Allí murió un hijo de Fernando III el Santo, que según se ha escrito no fue un
ejemplo de virtud, precisamente. Y allí se lucen, sobre las fachadas de los más
destacados edificios, los escudos nobiliarios de tantas familias con apellidos
de noble resonancia en toda la comarca burgalesa: los Velasco, de la Cueva,
Zúñiga Avellaneda, conde de Miranda del Castañar, ante cuyos nombres entran
ganas de descubrirse, cuánto más ante sus emblemas. Cosas de la gloria efímera,
que el soplo de la vida se acaba por llevar, dejando señal de permanente en los
epitafios de sus tumbas y en los escudos murales -auténticas maravillas, por
cierto, algunos de ellos- como los que allí pueden verse, reflejando el sol de
la mañana, en la fachada principal de la excolegiata de Santa María, y que
corresponden a los apellidos de la Cueva y Velasco, sostenidos por dos salvajes
que pisan cabezas de esclavos.
Es difícil no recordar a quienes han estado en Roa la
fachada de su iglesia de Santa María, obra de transición, de extraordinaria
belleza, donde los mejores detalles ornamentales y arquitectónicos del
Renacimiento tardío castellano quedan patentes. En el interior conservan
capillas, historiadas y ricas en verjas del XVI, como la de los Burgos y la de
los señores condes de Siruela, sin pasar por alto la imaginería de la misma
época, excepcionalmente representada por una Trinidad de autor anónimo y por
un altorrelieve policromo del XV, obra magnífica de Diego de Siloé.

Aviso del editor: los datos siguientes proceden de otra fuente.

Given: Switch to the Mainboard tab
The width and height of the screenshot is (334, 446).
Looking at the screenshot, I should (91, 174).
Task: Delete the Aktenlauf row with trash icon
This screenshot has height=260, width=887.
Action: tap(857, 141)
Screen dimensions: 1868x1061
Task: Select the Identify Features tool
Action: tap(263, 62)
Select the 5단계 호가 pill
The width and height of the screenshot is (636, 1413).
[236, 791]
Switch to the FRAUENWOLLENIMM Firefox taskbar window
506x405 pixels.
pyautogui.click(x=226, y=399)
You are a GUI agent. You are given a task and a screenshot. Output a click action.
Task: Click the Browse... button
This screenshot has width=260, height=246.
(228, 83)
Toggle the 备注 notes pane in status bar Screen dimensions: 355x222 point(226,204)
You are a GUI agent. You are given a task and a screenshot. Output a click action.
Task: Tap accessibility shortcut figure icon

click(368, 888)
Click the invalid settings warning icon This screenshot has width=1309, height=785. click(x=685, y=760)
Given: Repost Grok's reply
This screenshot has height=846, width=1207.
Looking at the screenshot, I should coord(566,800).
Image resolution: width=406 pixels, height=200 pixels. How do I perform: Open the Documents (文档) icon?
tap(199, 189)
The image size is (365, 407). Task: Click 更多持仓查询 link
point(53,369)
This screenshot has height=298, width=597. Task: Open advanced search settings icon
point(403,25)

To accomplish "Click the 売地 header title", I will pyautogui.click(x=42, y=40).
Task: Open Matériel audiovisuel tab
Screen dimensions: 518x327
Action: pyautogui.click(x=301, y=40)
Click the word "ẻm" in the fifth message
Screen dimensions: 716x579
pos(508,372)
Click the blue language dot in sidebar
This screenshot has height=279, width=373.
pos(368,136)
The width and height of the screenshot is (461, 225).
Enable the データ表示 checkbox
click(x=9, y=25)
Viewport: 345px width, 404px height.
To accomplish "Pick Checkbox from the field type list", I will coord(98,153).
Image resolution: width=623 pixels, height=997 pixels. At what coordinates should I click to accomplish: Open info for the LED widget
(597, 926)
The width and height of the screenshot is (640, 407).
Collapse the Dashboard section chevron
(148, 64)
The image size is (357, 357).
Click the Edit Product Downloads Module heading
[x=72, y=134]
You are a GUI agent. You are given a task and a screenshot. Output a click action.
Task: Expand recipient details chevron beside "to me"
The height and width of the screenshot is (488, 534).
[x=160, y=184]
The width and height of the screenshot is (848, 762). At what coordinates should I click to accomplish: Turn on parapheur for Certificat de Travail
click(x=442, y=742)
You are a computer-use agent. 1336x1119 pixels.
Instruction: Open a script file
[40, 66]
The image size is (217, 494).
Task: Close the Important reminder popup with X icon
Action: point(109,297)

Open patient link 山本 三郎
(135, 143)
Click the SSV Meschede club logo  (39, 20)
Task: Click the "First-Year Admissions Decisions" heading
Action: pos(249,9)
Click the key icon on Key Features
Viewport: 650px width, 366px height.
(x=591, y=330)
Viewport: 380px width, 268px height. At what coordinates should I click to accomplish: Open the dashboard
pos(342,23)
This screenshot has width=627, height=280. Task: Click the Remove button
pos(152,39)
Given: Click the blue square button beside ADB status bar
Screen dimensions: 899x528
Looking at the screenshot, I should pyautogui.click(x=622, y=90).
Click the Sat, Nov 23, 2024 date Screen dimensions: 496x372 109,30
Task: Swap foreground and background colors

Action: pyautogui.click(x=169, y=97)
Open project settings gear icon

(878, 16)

Era día de mercado y la Plaza Mayor se encontraba plagada de tenderetes y de expositores de productos a la venta, de gentes de la comarca y del propio Roa que habían acudido al coso a comprar a eso de la media mañana para no quedar mal con la diosa costumbre. En otro de los laterales de la plaza, haciendo ángulo con la fachada principal de la iglesia de Santa María, queda el edificio del ayuntamiento, donde un guardia municipal y dos señoritas empleadas atienden con prontitud al público de manera amable, dato a destacar por no ser en otros lugares demasiado frecuente. Y luego a ver el pueblo; un pueblo al que también se le reconoce como experto por tradición en el cultivo de su vega, como destilador de alcoholes y como productor o fabricante benemérito de pastas para sopa.
Entre la fronda de un jardinillo anexo a la plaza de
toros, allí donde los raudenses llaman la Cava, está el monumento en bronce
con el que el pueblo recuerda a perpetuidad al más conocido de sus personajes
históricos, El Empecinado. Aparece de cuerpo entero, y tiene sujeta con cadenas
entre las piernas la silueta recortada del mapa de España, por cuya libertad
contra la atadura del emperador francés Napoleón, peleó en guerrillas tantas
veces y dio su vida en 1825, odiado, azotado y escupido, como perro rabioso.
Casi al otro extremo de la localidad, bien cruzando por
la Plaza Mayor o por la calle comercial de Santo Domingo, en el ya dicho Paseo
del Espolón -muy semejante en estructura a los paseos marítimos de las ciudades
costeras del Mediterráneo, pero dando vistas, no al mar, sino al río Duero,
que baja escoltado por frondosas alamedas, y a la vega fertilísima que llega
hasta la ciudad de Aranda, todo en línea recta-, queda un tanto disimulada bajo
las plataneras la efigie de Cisneros, un busto de bronce sobre alto pedestal
que en 1995 le dedicaron los Amigos de la Historia de Roa, y que uno piensa
que no es para menos. Allá, lejos, rayando el horizonte, se deja ver sobre la
colina gris la silueta de un castillo famoso: el de Peñafiel por tierras de
Valladolid, que abre en los ánimos hoy cansados del caminante el deseo de
perderse algún día por allí, quizás no demasiado tarde.
Los productos propios del lugar: el queso de oveja, los
asados de cabrito y de cordero tan famosos, no sólo allí sino en toda la
comarca, los exquisitos vinos de la Vega del Duero, el blanco pan de sus
trigales, son materia de especialización gastronómica, a los que uno tan sólo
se atreve a calificar de excelentes.